Your objective: For this exercise, an exact copy is needed of only the lines from the one containing "Task: Uncheck the French language checkbox" through the end of the data, with pictures left out.

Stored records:
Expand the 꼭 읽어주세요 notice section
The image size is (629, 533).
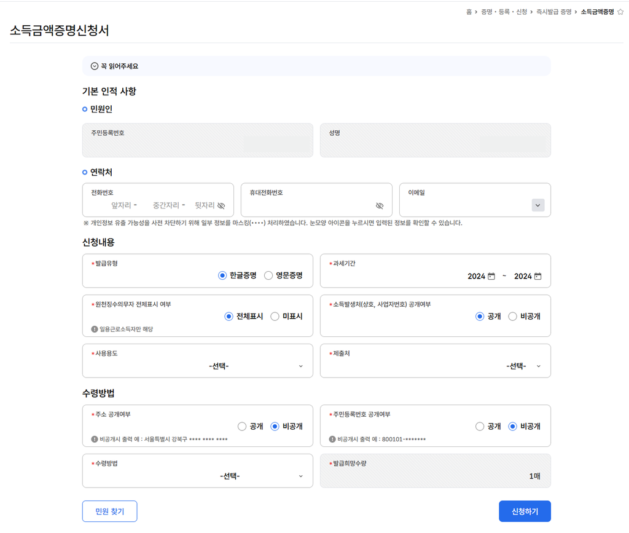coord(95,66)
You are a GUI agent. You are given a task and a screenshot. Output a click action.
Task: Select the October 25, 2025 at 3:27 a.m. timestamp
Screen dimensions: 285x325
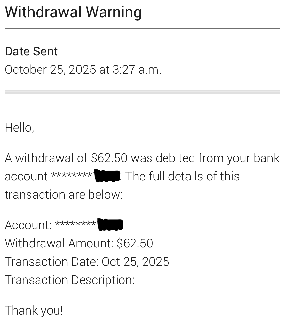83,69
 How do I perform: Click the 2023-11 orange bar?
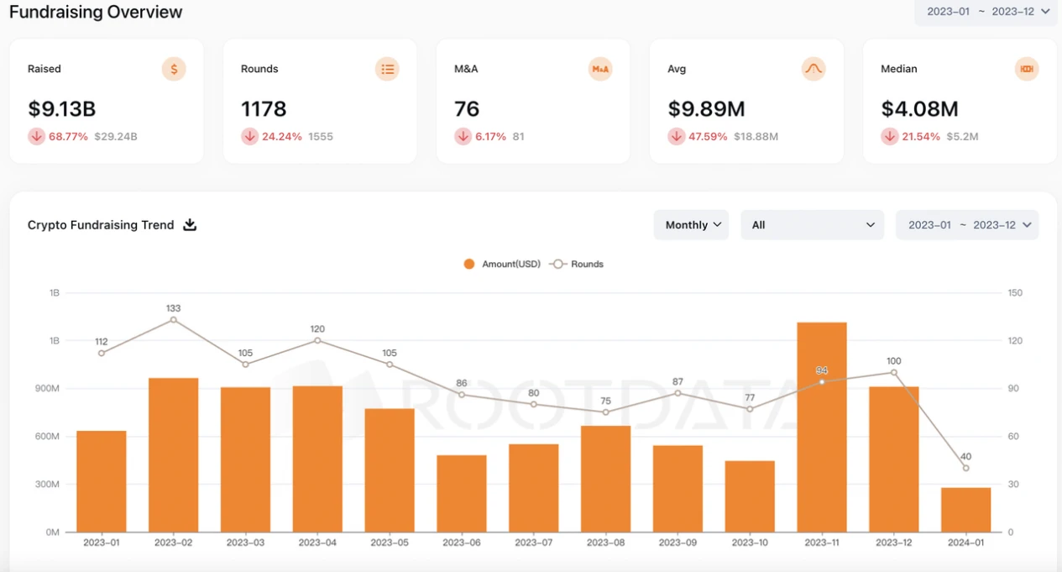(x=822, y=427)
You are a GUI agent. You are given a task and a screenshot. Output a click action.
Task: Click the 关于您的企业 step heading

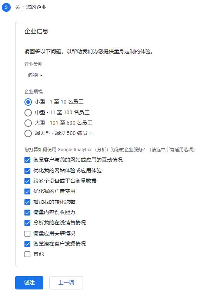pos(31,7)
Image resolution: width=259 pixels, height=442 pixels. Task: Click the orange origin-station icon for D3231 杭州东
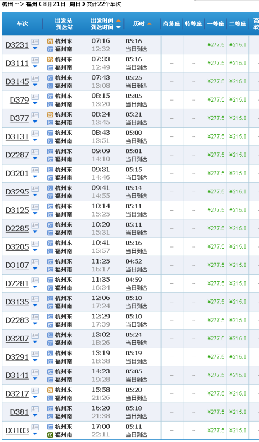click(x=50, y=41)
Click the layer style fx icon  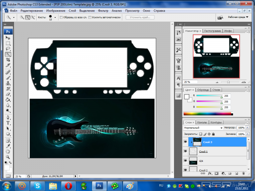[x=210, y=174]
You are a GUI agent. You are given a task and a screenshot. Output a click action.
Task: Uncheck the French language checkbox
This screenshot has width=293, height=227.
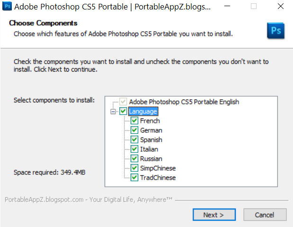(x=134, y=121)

Task result:
Task: Uncheck the French language checkbox
This screenshot has width=293, height=227.
(x=134, y=121)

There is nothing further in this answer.